I never said it was... It's actually a dog recognizer mostly : )


No it's not, it's just the one that neural networks and amateurs on Kaggle are good at.


There's more to computer vision than image classification, multicamera geometry is still necessary for any serious work in computer vision.


Impossible for my mind perhaps :)


I'm curious, did you not hear the feedback? I've been looking at how writing is miscommunicated and misheard and I would be interested in understanding what you heard. I couldn't find an email address in your profile here or on medium; Hopefully you'll see this and respond (in email is fine, mine is in my hn profile, I won't share it with anyone else).


We've developed abstractions to help reason around complexity, high dimensionality, and the problems that can be solved with each. My intention with that particular sentence was more around the actual navigation of that space. However, I didn't put much effort into that paragraph and intend to revise it when I have a bit more time.

Just added my email to my profile - feel free to reach out if I'm missing something or you'd like to discuss more.

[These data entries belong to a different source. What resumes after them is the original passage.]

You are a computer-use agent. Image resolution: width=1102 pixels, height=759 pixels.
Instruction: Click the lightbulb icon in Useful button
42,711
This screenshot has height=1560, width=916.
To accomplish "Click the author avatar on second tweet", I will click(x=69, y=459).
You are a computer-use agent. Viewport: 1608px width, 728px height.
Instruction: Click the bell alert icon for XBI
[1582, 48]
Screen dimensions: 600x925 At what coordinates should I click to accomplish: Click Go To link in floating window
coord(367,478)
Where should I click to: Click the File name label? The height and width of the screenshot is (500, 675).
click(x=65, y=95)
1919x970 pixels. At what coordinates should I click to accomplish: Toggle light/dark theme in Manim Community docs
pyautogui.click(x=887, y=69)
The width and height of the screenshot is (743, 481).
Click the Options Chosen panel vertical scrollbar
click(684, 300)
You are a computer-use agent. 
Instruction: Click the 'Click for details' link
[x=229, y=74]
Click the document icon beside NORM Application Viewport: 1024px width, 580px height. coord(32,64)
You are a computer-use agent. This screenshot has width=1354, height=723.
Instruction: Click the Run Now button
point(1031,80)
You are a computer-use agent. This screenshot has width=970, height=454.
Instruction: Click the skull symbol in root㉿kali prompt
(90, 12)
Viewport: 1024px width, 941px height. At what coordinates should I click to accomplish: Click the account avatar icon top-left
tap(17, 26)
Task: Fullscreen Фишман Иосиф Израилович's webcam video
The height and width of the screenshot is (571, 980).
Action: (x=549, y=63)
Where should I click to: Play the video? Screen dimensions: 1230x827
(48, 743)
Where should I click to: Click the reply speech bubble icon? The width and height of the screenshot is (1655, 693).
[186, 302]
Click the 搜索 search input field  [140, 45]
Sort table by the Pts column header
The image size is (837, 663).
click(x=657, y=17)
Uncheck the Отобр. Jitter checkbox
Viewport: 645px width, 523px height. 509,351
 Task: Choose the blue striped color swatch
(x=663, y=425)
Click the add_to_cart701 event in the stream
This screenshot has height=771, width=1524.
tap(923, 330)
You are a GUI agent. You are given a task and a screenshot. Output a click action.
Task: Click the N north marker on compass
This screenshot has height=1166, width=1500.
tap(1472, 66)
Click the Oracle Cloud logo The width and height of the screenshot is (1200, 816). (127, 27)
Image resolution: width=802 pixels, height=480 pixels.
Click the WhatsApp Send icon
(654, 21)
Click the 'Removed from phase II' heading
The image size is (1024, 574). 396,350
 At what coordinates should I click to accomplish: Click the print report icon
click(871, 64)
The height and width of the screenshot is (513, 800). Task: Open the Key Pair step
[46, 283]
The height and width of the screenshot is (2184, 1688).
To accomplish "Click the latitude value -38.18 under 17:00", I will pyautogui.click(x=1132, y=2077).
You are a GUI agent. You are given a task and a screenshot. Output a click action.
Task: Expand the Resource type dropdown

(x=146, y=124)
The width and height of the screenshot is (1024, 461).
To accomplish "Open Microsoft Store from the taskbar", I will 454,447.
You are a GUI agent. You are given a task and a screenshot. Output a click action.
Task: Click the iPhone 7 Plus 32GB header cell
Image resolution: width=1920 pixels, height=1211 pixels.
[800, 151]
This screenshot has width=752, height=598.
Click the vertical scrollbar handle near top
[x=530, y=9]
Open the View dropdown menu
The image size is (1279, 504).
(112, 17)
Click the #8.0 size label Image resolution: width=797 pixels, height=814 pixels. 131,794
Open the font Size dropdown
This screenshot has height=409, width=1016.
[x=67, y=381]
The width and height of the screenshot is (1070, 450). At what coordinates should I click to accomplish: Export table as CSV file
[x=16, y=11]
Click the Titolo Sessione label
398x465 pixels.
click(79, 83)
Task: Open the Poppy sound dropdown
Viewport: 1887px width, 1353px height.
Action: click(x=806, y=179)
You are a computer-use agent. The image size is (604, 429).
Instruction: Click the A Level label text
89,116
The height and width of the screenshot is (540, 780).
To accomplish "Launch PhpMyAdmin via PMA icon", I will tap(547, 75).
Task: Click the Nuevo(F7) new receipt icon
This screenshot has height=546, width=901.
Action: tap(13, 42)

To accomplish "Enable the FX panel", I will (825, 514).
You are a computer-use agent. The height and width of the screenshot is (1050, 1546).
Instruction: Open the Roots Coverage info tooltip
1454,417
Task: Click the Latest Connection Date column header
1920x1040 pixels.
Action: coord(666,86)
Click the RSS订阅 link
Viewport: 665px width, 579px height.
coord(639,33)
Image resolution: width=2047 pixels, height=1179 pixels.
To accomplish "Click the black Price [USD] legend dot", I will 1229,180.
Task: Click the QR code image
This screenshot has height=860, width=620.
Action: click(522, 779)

Besides graduating from your fast.ai course, what were the other qualifications of those Google Brain applicants? I'm imagining they would have, or be in the process of getting, an MA/PHD in non-AI-related area.


No, the person I know who is in the last round is an economics major with no Masters/PhD. She has a very impressive background in industry.

Although a lot of folks in the course do indeed have graduate degrees in other fields (including English Lit, Neuroscience, Radiology, etc...)


Can you expand on the last point?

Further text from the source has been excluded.